Ardern’s reshaped ministry set to focus on health and economic recovery
Prime minister Jacinda Ardern has appointed a minister for Covid-19 in a major cabinet reshuffle following the Labour Party’s sweeping win in the New Zealand election on 17 October.
Chris Hipkins, previously health minister, has been appointed to the Covid-19 role, which will include managing New Zealand’s isolation facilities and contact tracing. Andrew Little takes over as health minister.
Hipkins has also been reappointed as minister for education, while Megan Woods will remain minister for research, science and innovation.
Among the tasks for the incoming ministry is the implementation of reforms in research and education funding. In October last year, the Ministry of Business, Innovation and Employment released a position paper that committed the government to increasing the nation’s spending on research to 2 per cent of GDP from the 2018 figure of 1.37 per cent. The paper flagged an “impact agenda” for New Zealand’s research, with more emphasis on outcomes and accountability.
Hipkins, who has already reshaped the country’s vocational education, has foreshadowed changes to the funding structure in the rest of its higher education system. Speaking a week before the election, he said the university system included “some models of funding that perhaps haven’t always been driving the right sort of incentives…we’re very much committed to addressing those.”
Hipkins said he was committed to “increasing tertiary education funding across the board to keep up with increasing costs”. He said he believed New Zealand’s universities were in a good position to deal with the impact of the pandemic.

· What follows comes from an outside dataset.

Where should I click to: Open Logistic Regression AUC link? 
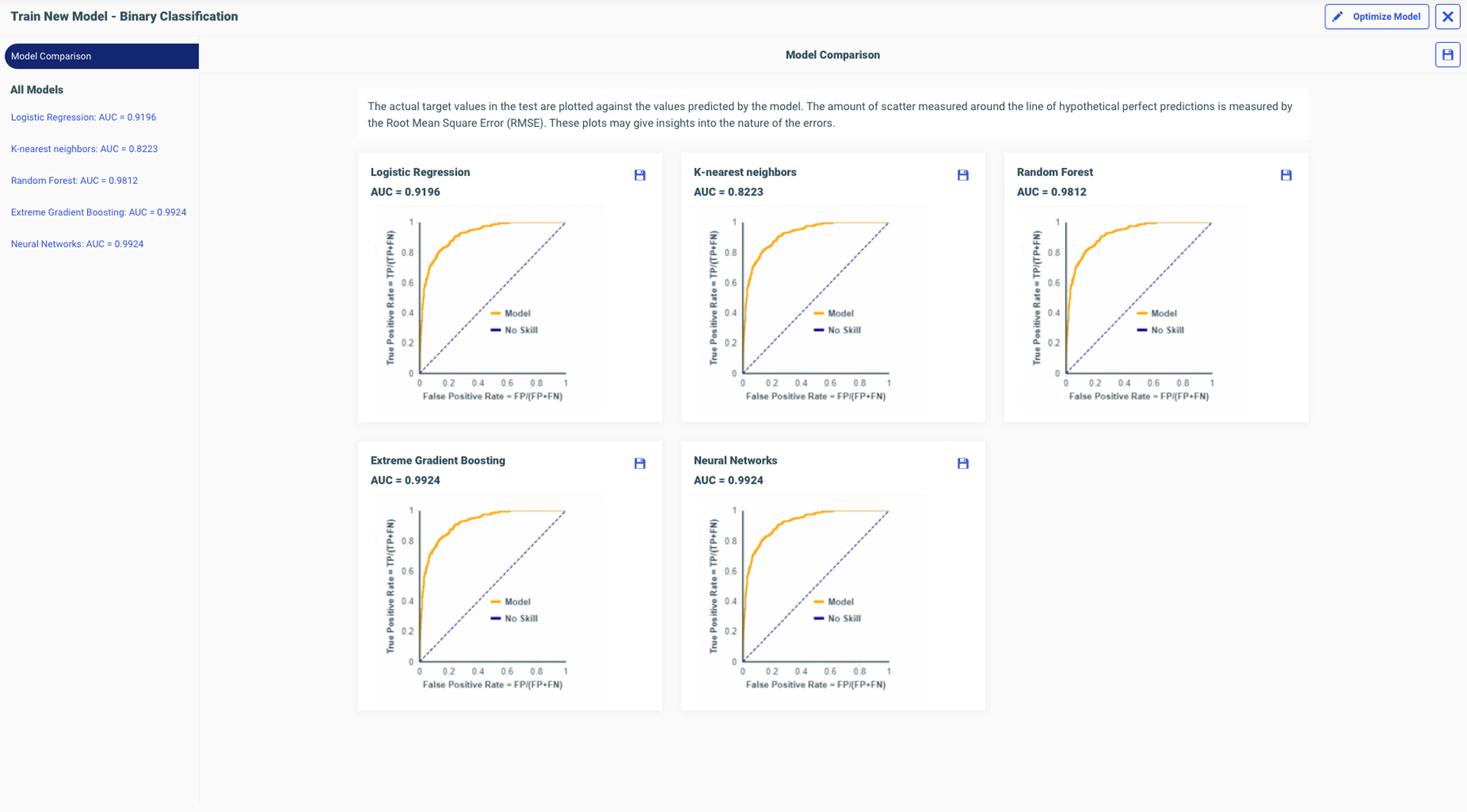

Announcing the ministerial changes, Ardern said that New Zealand’s health response to Covid-19 and its economic recovery would be her priorities. She said that Little’s job as health minister would be to drive through “overdue reforms of the system aimed at improving health outcomes for all New Zealanders”.
Ayesha Verrall, who holds a medical degree and is newly elected as a Labour member, will become the associate minister for health with responsibility for public health, as well as associate minister for research, science and innovation.
Ardern has also appointed ministers from outside the ruling Labour Party, including Greens co-leader James Shaw, who will continue his role as minister for climate change.